European stock markets have fallen into the red this morning after Germany’s economy shrank in the second quarter.
Equities were also levelling out after US President Donald Trump put a rocket under global markets yesterday by announcing his country would hold back on some planned tariffs on Chinese goods.
Germany’s benchmark stock index, the Dax, slipped 0.5 per cent this morning after official data showed the country’s economy contracted by 0.1 per cent in the second quarter compared to the first.
The weakness in Europe’s largest economy dragged down France’s CAC 40 by 0.5 per cent, while the pan-European Euronext 100 had dropped 0.4 per cent in early trading.

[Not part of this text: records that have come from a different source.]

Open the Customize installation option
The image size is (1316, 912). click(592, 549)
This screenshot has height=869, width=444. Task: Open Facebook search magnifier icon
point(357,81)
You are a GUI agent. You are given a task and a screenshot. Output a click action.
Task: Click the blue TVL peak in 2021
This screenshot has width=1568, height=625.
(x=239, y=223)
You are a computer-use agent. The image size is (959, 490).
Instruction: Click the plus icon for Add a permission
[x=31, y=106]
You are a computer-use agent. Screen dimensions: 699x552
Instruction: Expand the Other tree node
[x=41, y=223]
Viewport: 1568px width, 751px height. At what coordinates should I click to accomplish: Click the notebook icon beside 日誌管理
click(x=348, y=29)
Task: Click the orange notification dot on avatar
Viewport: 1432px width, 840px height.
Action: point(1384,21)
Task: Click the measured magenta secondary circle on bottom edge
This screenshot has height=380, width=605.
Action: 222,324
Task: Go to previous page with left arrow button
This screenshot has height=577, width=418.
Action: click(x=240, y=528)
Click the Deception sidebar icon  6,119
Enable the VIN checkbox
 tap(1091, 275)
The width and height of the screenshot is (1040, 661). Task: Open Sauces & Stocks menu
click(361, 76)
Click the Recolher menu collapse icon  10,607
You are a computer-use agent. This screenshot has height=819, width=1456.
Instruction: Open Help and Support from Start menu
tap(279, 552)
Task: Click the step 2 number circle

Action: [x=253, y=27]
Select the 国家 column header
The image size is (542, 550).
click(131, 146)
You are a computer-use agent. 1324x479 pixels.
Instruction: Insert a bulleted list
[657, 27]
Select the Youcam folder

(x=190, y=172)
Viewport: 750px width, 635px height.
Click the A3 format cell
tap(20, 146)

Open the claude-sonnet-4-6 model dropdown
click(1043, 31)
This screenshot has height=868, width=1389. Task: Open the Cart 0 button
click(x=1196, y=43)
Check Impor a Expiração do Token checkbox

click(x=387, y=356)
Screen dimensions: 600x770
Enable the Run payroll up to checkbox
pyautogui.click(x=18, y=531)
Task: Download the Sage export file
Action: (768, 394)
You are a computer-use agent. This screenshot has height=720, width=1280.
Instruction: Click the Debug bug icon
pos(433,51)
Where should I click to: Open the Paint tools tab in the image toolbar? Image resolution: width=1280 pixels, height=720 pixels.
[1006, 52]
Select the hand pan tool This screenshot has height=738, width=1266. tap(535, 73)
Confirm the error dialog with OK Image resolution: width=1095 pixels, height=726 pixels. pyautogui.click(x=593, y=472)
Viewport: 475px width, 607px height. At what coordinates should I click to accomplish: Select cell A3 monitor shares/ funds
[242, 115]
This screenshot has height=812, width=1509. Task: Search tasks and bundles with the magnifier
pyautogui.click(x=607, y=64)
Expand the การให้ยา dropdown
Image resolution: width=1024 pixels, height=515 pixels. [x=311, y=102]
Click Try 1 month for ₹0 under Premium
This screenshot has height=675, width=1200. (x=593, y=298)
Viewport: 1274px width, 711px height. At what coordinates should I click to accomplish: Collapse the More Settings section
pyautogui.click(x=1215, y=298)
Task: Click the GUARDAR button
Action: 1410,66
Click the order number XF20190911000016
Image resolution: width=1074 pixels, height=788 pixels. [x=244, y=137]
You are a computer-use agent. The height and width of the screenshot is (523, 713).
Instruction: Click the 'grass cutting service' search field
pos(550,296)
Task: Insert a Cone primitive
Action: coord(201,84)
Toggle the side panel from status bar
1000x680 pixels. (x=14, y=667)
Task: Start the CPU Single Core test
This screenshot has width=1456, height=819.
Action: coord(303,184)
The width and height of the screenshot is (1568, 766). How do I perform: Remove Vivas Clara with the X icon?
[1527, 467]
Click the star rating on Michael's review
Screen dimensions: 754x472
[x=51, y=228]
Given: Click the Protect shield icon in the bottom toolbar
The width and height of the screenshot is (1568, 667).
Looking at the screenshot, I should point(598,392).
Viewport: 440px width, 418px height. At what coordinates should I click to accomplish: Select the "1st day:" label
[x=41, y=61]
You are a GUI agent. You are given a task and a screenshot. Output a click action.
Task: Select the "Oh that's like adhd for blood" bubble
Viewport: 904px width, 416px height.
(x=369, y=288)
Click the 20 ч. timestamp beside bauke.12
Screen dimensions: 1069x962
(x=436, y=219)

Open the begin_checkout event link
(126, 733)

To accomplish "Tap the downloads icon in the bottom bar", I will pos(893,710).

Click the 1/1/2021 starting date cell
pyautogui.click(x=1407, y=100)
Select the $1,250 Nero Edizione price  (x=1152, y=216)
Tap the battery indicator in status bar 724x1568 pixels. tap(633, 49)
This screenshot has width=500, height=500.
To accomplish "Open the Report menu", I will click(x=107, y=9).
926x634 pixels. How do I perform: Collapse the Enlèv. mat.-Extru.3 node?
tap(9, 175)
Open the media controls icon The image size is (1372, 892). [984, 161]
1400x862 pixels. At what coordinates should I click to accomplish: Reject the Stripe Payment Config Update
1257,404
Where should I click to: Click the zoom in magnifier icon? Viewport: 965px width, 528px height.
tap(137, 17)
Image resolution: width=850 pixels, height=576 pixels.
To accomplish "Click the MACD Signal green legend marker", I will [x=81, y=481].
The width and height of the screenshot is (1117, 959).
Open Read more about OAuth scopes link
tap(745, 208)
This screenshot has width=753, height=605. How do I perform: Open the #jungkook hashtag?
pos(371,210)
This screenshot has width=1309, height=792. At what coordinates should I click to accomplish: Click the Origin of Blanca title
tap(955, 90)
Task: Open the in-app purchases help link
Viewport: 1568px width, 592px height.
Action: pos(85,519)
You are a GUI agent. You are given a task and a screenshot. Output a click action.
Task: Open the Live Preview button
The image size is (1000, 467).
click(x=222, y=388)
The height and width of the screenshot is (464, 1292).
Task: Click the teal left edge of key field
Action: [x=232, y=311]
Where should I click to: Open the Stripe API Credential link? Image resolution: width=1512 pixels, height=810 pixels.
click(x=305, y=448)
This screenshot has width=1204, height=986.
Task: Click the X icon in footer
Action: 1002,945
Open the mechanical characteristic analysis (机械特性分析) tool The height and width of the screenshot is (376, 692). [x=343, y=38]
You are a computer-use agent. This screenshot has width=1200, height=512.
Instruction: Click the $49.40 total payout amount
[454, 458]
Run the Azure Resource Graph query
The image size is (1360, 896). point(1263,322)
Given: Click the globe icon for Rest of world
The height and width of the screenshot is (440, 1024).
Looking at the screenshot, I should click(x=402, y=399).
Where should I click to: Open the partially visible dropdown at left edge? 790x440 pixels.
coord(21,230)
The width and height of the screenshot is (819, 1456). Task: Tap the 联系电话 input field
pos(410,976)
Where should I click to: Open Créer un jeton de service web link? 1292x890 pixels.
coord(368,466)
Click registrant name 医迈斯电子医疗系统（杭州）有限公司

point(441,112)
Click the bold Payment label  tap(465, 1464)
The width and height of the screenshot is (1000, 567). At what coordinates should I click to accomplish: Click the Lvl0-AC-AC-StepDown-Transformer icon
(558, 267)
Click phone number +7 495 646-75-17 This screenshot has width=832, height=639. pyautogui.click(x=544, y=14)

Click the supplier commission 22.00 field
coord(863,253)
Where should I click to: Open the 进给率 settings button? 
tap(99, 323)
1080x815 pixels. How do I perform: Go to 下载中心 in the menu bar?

Britain’s FTSE 100, more detached from the Eurozone economy, was flat-lining.
Investors selling equities moved towards so-called safe-haven assets such as government bonds. The yield, which moves inversely to the price, on 10-year German Bunds fell 1.6 per cent (0.016 percentage points) to minus 0.621 per cent, meaning investors holding the bond to maturity will receive less than they paid.
The yield on UK 10-year Gilts fell 1.3 basis points to 0.485 per cent. Another safe-haven asset, the Japanese yen, rose 0.3 per cent against the dollar.
The global slowdown, weak demand from China and trade tensions all contributed to the shrinking of Germany’s economy, which was driven by a slump in exports.
“The bottom line is that the German economy is teetering on the edge of recession,” said Andrew Kenningham, chief Europe economist at Capital Economics.
Investors were also reacting to data from China which showed industrial output slowed to a 17-year low in July.
Shares rose dramatically yesterday when the US trade representative announced the US would not slap 10 per cent tariffs, as originally planned, on some Chinese goods such as laptops and mobile phones. It will still tariff over $100bn of goods, however.
Michael Hewson, chief market analyst at CMC Markets, asked: “Does it really change the overarching narrative of a US administration and China that continue to be at odds over trade, as well as intellectual property?”
“Probably not, but it has blunted some of the pessimism that had started to seep into sentiment over the course of the last few days. The big question is whether it will last.”